Strong evidence links toxic environmental exposures in early life – during “windows of developmental vulnerability” – to these disease trends. Air pollution, for example, is now well established as a cause of asthma. Lead, methyl mercury, PCBS and certain pesticides are linked to neurodevelopmental disabilities. Growing evidence suggests also that toxic exposures in early life may be linked to such adult illnesses as heart disease, breast, prostate and testicular cancer, dementia, and Parkinson’s disease. Despite these research advances, far too little is known about environmental causes of disease. There is a pressing need for more extensive research in this area and for the development of preventive measures and treatments for these devastating illnesses.
The mission of the Mount Sinai Children’s Environmental Health Center (CEHC) is to address this challenge – to protect children from toxic chemicals in their air, their water, and their food by spearheading efforts to track the root environmental causes of disease.
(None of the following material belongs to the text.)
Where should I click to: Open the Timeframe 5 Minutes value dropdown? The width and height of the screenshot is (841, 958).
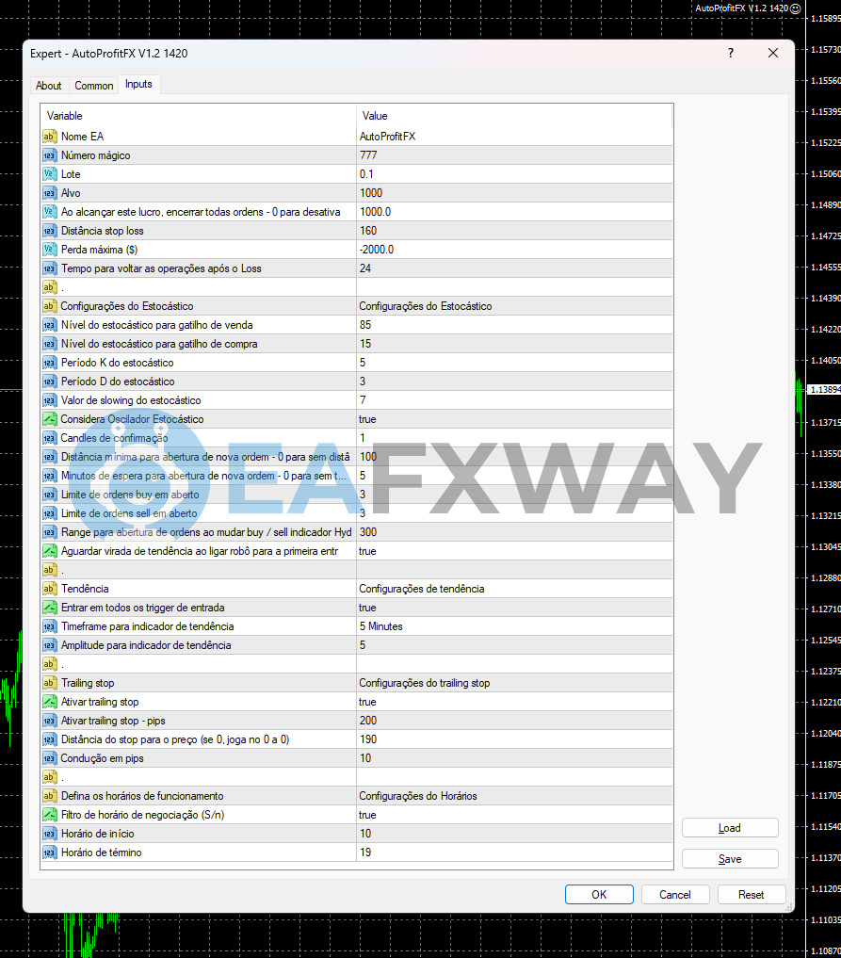point(513,626)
The Center’s research builds on over three decades of work by its director Philip J. Landrigan, MD, MSc, a renowned pediatrician and epidemiologist who has devoted his career to protecting children against environmental threats to health.
Under Dr. Landrigan’s leadership, CEHC is working on a series of ambitious projects dealing with some of the most pressing issues in children’s environmental health. Projects include:
Pilot Project Research Program: CEHC supports the best and the brightest research initiatives in children’s environmental health across the Mount Sinai School of Medicine. Using a “venture capital” approach to research, we support research into the environmental causation of asthma, autism, learning disabilities, obesity and diabetes. Eight these pilot studies have garnered over $6.125 million in federal grants to further our research.
Autism and Learning Disabilities Discovery and Prevention Project: To discover the preventable environmental causes of autism and learning disabilities, CEHC launched the Autism and Learning Disabilities Discovery and Prevention Project in May 2010. The first stage of this project will begin at CEHC’s scientific workshop, “Exploring the Environmental Causes of Autism and Learning Disabilities” on December 8.
National Children’s Study: CEHC holds a leadership role in the National Children’s Study, a multi-year, prospective, NIH-funded epidemiologic study that will follow 100,000 children from conception to age 21 to discover preventable environmental causes of childhood and adult diseases.
Initiatives in Global Health: Dr. Landrigan has worked with the World Health Organization (WHO) to train health professionals specializing in children’s environmental health in developing nations and to develop major epidemiologic studies of children’s health. As a result of these collaborations, Mount Sinai has been designated a Collaborating Center in Children’s Environmental Health by the WHO.